* Task statement: One number is all that is asked for: the number of lines below that hold the string "text".

* Input records:
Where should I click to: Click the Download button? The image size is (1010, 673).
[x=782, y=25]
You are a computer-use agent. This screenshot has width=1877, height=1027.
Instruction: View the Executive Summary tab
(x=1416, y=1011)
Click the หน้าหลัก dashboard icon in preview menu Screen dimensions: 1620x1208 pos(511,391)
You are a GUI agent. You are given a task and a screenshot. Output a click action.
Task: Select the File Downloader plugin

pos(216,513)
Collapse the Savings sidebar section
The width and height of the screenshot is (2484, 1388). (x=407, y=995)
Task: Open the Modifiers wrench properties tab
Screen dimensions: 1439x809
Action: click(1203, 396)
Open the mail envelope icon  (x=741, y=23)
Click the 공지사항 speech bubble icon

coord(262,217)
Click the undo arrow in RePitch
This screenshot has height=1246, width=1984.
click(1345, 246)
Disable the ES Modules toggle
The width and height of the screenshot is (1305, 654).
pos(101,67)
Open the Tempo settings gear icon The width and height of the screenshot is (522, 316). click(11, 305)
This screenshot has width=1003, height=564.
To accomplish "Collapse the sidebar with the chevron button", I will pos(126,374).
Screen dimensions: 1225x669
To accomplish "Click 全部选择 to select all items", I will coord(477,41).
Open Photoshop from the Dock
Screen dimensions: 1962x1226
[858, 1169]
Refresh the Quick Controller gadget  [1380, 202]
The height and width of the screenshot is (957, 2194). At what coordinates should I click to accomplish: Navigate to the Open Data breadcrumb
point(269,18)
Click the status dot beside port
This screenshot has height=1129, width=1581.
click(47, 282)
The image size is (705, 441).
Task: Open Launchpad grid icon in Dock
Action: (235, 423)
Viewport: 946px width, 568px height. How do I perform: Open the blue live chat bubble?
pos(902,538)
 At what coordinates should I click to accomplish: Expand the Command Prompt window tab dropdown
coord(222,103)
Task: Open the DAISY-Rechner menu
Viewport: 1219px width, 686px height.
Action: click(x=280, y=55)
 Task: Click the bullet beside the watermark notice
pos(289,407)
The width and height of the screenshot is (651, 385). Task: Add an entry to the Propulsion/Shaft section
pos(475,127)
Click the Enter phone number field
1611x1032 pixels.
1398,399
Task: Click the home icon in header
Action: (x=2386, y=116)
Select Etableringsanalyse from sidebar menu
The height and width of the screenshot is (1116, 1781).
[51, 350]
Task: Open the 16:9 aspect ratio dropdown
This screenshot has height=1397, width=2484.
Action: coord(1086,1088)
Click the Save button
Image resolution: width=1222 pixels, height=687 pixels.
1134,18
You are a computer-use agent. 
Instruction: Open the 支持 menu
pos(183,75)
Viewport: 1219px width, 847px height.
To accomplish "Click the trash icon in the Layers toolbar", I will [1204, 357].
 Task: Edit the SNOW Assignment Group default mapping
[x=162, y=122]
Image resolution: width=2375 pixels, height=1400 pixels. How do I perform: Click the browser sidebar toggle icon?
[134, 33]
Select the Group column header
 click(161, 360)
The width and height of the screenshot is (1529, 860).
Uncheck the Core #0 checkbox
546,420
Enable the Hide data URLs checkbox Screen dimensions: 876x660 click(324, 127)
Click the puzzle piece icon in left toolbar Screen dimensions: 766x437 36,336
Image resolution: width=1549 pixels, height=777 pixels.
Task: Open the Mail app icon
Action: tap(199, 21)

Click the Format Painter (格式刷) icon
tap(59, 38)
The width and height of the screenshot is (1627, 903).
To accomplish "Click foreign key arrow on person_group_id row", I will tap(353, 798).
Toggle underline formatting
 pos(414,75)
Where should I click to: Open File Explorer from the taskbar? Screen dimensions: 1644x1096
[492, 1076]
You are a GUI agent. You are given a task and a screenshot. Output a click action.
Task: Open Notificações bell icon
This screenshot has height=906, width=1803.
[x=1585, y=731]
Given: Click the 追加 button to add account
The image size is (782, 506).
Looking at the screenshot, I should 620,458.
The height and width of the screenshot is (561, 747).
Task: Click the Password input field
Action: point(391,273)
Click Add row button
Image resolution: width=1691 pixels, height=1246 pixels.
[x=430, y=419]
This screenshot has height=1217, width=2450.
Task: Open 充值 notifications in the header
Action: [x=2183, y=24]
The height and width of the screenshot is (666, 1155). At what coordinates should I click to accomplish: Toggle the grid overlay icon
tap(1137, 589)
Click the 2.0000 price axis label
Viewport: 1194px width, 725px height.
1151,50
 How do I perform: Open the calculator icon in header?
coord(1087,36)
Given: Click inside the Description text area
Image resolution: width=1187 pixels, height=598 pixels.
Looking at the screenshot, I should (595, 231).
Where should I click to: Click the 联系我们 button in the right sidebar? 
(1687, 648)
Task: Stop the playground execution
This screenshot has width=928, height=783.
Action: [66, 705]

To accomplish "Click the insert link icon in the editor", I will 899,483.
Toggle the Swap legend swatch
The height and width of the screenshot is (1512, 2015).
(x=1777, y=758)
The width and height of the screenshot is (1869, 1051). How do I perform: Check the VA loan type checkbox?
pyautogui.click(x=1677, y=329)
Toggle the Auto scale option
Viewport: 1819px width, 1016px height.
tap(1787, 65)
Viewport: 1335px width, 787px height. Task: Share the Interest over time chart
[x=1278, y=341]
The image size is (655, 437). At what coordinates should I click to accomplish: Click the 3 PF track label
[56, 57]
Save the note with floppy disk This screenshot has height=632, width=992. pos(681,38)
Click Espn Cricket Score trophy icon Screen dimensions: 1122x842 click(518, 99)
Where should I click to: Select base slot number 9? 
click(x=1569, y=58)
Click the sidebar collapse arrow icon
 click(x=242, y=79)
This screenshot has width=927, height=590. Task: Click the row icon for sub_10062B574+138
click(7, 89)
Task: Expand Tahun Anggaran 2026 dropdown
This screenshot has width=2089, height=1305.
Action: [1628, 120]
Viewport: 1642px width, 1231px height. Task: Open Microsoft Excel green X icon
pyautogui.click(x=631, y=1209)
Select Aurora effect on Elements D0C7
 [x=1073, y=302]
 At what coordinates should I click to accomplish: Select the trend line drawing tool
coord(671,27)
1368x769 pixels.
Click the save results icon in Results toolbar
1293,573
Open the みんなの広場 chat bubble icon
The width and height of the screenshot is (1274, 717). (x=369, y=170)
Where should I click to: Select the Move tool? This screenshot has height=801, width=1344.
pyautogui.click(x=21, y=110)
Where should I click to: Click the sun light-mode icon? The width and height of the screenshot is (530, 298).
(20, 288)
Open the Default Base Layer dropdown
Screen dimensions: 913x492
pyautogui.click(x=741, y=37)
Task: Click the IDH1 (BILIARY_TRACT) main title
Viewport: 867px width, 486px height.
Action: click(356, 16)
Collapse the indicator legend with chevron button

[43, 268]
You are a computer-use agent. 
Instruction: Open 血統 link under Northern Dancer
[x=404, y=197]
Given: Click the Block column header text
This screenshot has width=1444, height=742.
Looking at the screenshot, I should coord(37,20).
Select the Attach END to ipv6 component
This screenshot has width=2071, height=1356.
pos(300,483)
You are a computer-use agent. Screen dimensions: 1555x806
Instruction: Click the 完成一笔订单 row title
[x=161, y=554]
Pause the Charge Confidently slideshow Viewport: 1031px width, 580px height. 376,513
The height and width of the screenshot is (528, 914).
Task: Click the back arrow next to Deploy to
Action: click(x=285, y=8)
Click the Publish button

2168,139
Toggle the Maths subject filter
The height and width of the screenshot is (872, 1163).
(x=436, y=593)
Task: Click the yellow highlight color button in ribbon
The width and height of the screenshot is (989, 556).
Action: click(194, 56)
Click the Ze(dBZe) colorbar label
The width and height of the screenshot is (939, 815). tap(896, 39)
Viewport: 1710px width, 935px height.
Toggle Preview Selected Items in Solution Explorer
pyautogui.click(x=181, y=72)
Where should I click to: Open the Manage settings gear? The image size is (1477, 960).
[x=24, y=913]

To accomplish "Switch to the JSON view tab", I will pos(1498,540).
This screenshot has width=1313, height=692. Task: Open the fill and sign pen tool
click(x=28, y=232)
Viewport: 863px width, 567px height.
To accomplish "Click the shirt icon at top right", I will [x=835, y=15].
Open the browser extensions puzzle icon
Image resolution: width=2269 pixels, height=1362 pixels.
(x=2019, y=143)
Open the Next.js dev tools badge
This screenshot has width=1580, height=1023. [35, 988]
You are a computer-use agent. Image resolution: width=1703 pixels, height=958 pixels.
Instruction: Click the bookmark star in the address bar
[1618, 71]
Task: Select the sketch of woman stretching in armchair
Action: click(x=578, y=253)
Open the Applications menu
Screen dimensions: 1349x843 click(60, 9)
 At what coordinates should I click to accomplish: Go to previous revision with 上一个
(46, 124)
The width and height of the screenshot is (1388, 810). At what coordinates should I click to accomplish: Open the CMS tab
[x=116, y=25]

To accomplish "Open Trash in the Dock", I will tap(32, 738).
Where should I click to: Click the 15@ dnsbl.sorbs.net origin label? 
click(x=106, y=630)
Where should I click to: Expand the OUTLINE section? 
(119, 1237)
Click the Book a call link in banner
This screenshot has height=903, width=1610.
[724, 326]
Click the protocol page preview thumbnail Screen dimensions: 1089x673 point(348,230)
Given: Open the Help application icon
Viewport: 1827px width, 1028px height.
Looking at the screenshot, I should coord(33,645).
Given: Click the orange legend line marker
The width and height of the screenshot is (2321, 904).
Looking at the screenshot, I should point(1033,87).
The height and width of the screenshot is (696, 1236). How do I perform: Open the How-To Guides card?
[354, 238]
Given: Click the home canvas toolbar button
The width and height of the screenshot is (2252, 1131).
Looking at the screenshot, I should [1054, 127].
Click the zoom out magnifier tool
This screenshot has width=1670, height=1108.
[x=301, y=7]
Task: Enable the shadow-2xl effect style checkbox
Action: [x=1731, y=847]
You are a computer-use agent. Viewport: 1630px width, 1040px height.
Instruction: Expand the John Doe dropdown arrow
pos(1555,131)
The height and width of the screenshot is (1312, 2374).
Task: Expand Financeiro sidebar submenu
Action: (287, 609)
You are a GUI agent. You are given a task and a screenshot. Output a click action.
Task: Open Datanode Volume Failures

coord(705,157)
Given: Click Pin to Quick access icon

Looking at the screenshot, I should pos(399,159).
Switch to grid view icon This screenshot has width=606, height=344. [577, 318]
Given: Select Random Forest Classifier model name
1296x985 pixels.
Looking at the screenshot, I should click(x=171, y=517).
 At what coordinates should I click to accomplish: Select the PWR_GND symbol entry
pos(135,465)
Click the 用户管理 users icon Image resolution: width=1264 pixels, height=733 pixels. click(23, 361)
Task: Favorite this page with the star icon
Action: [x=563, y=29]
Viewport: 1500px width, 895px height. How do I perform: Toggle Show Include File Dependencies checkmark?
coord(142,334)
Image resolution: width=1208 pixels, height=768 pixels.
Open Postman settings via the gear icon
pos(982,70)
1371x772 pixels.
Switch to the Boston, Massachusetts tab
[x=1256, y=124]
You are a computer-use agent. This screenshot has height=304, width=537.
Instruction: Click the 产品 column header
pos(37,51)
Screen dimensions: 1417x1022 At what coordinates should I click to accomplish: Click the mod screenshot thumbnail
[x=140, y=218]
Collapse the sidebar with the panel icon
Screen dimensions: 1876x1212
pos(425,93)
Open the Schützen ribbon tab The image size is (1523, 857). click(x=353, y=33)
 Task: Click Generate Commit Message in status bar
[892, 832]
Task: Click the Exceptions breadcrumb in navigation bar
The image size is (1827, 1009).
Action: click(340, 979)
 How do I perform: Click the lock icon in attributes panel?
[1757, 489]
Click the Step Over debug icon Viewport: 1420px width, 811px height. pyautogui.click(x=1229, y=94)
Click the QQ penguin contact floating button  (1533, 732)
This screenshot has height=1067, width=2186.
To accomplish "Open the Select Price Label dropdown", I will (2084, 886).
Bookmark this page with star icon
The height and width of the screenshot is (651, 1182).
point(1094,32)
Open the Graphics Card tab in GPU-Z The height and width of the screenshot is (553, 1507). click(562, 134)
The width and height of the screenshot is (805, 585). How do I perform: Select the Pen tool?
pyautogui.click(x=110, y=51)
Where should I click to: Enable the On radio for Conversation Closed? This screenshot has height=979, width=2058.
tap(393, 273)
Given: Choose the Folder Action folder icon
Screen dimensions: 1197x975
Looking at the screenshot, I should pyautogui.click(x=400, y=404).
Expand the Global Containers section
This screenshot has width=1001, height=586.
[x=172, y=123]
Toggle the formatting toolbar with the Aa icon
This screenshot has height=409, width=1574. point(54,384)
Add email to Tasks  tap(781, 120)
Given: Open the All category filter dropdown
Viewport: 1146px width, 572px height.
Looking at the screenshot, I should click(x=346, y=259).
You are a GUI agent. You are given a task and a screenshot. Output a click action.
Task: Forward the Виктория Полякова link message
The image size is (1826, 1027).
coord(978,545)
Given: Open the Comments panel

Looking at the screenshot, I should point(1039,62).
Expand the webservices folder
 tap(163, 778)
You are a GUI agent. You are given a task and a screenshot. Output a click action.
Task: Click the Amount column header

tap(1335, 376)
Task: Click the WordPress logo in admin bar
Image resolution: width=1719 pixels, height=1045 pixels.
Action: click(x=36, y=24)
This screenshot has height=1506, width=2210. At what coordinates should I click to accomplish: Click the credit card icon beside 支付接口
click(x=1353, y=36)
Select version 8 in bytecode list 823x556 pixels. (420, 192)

* Solution: 2